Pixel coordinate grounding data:
• • • •
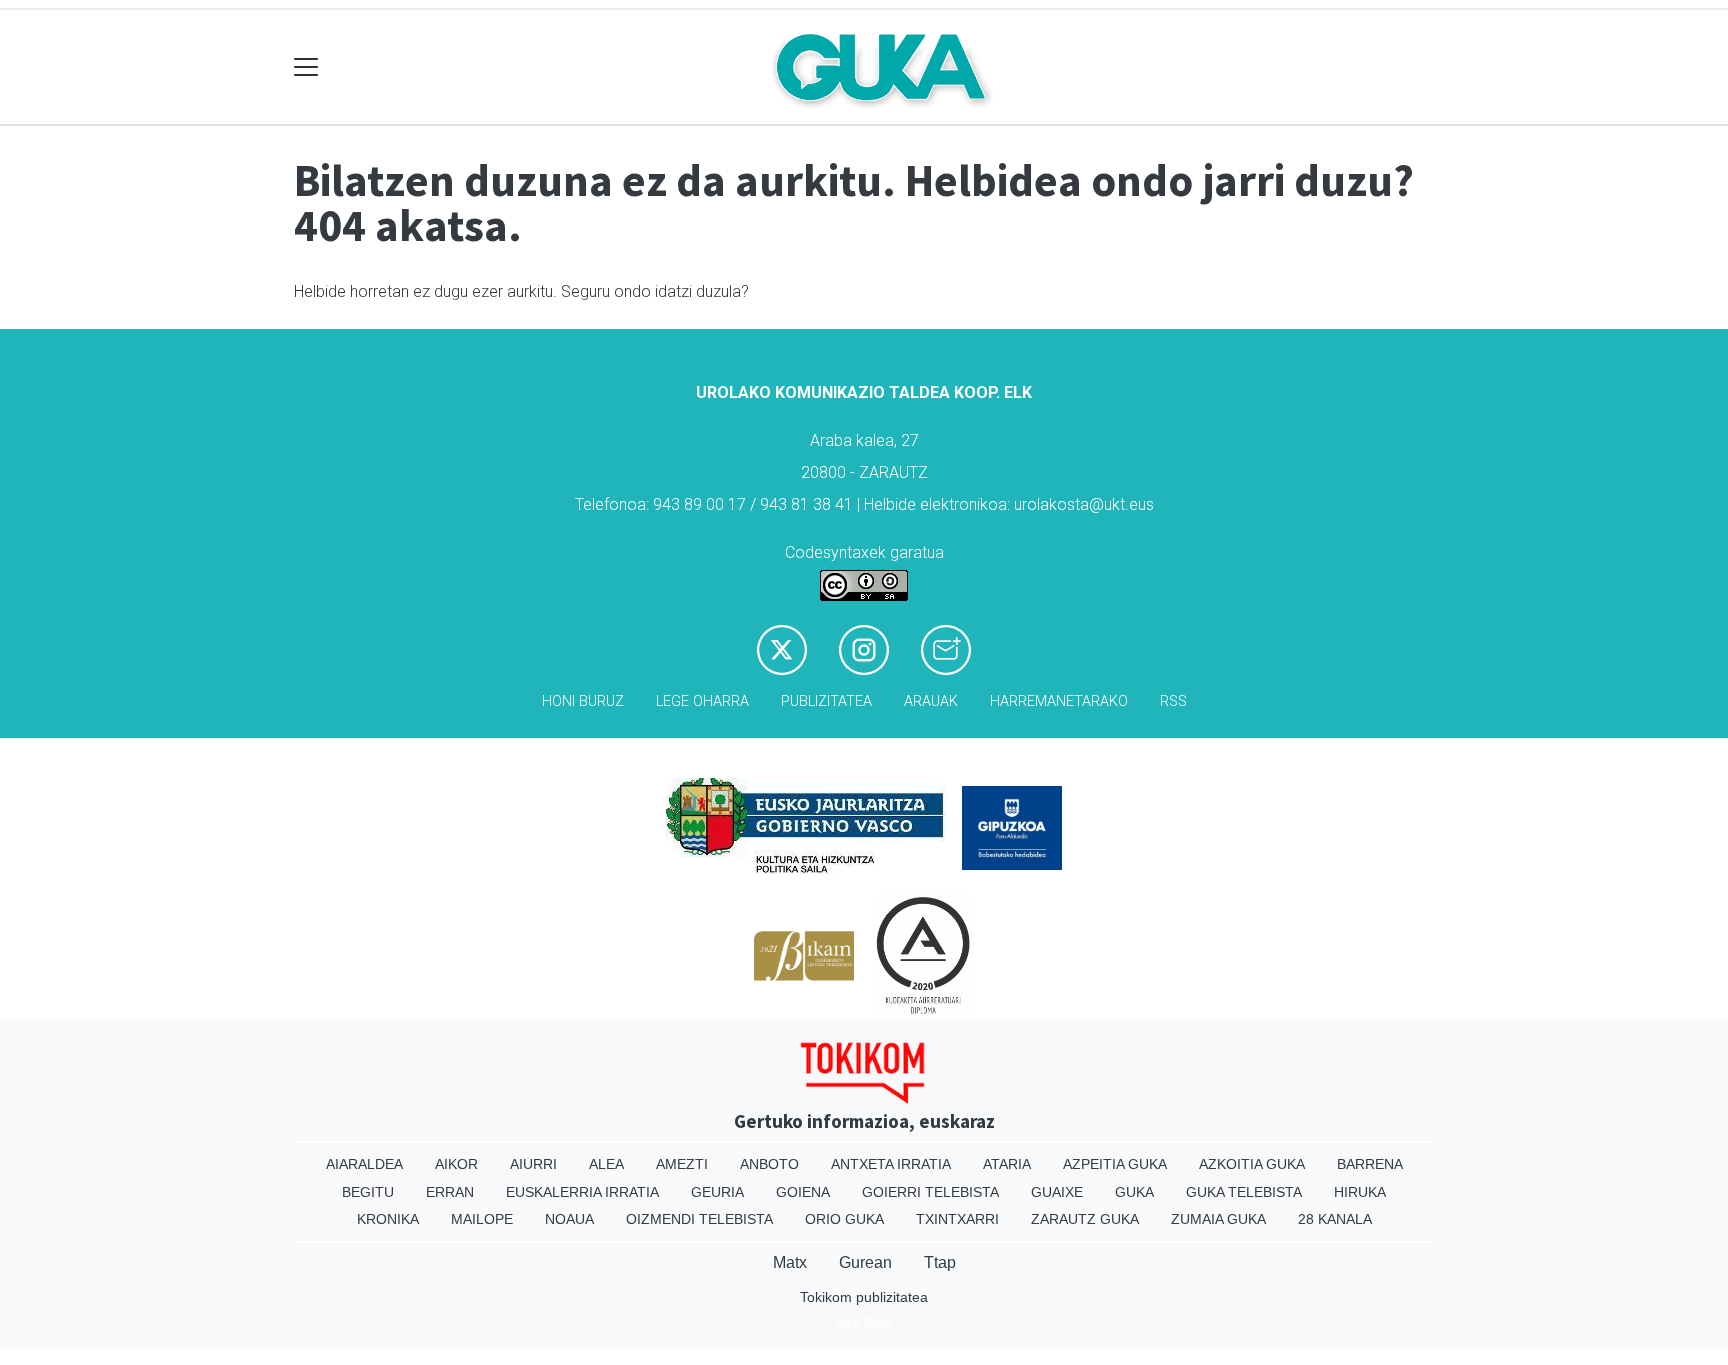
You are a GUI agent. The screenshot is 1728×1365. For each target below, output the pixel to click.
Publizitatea (826, 701)
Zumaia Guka (1218, 1219)
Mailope (482, 1219)
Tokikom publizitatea (864, 1297)
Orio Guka (844, 1219)
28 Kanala (1335, 1219)
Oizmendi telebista (699, 1219)
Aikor (456, 1164)
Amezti (682, 1164)
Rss (1173, 701)
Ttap (940, 1262)
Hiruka (1360, 1192)
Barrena (1370, 1164)
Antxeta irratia (891, 1164)
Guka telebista (1244, 1192)
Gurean (865, 1262)
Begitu (368, 1192)
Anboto (769, 1164)
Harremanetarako (1059, 701)
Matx (790, 1262)
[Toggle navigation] (306, 67)
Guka (1134, 1192)
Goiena (803, 1192)
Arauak (931, 701)
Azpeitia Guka (1115, 1164)
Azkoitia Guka (1252, 1164)
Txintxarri (957, 1219)
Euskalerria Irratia (582, 1192)
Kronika (388, 1219)
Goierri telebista (930, 1192)
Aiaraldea (364, 1164)
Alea (606, 1164)
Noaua (569, 1219)
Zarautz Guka (1085, 1219)
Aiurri (533, 1164)
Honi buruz (583, 701)
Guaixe (1057, 1192)
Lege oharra (702, 701)
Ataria (1007, 1164)
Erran (450, 1192)
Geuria (717, 1192)
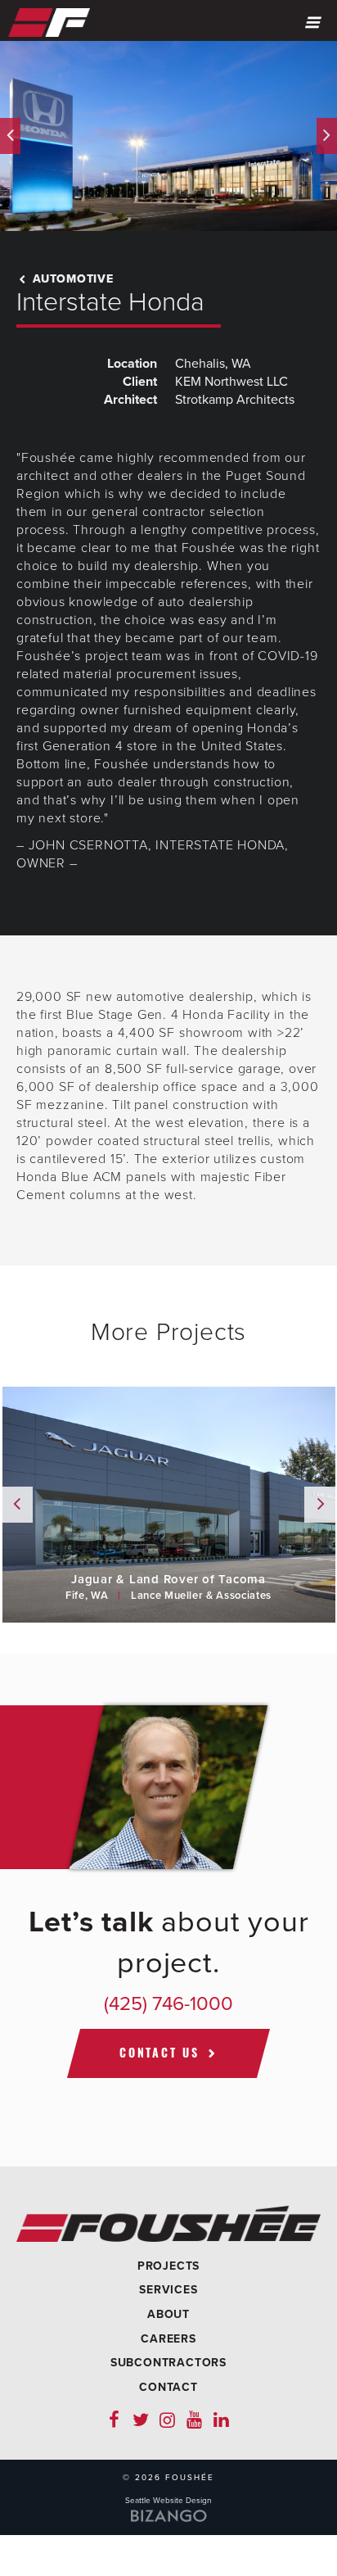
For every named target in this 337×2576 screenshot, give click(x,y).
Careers (168, 2339)
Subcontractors (168, 2363)
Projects (168, 2266)
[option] (168, 136)
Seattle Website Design (168, 2501)
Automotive (71, 279)
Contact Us (159, 2053)
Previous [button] (10, 136)
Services (168, 2290)
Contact (168, 2387)
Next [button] (327, 136)
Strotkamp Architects (234, 400)
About (168, 2314)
• • • •
Show the lines of the records above that mention "screenshot".

## Task answer
You are a GUI agent. The screenshot is 1728×1365. For each target below, output the pixel to click.
For every named target in this 337×2576 screenshot, give click(x,y).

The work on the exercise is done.